# Random pics from jiang604



## jiang604 (Apr 21, 2010)




----------



## Diztrbd1 (Apr 21, 2010)

Great looking shrimp & pix Frank. Thanks for sharing


----------



## tang daddy (Apr 21, 2010)

The second pic of plants is it education cirenium?


----------



## jiang604 (Apr 21, 2010)

Diztrbd1 said:


> Great looking shrimp & pix Frank. Thanks for sharing


Thankyou, I am going back into planted tanks so expect to see more greenary =P


----------



## jiang604 (Apr 21, 2010)

tang daddy said:


> The second pic of plants is it education cirenium?

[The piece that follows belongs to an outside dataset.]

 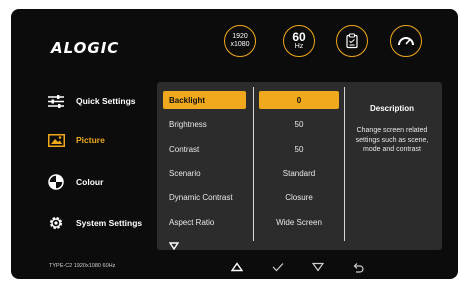 I want to click on signal-info: TYPE-C2 1920x1080 60Hz, so click(x=82, y=266).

nope, its erios large taco and not "education" chris =P


----------



## tang daddy (Apr 21, 2010)

Hahah dumb autotype on my cell... Had I said Erio that would have been fine but I had to get fancy and say eriocaulon....which changed to education!


----------



## msnikkistar (Nov 21, 2010)

LOL, Auto-correct annoys me too Chris. I try and type something out and it auto-corrects and the whole sentence looks dumb.

P.S.

I see you looked at my profile on TPT.


----------



## fraggalrock (Apr 21, 2010)

Santa baby..♫ ♫ put some shrimps under my tree for me..♫ ♫ ♫ ive been an awefully good girl.♫ ♫ ♫.santa baby so hurry down the chimney for me..♫♫♫

Just love them Frank amazing shrimp!


----------



## 2wheelsx2 (Apr 21, 2010)

I really like that last pic. Awesome shrimps and photos.


----------



## euroamg (Dec 14, 2010)

Nice plants & shrimps....


----------



## Mferko (Jun 8, 2010)

awesome pics frank


----------



## jiang604 (Apr 21, 2010)

Thankyou all for the kind comments =)


----------



## jiang604 (Apr 21, 2010)




----------



## Tn23 (Apr 21, 2010)

those are nice blueberry/cbs babies  hahahahah
Just kidding, nice BKK babies!


----------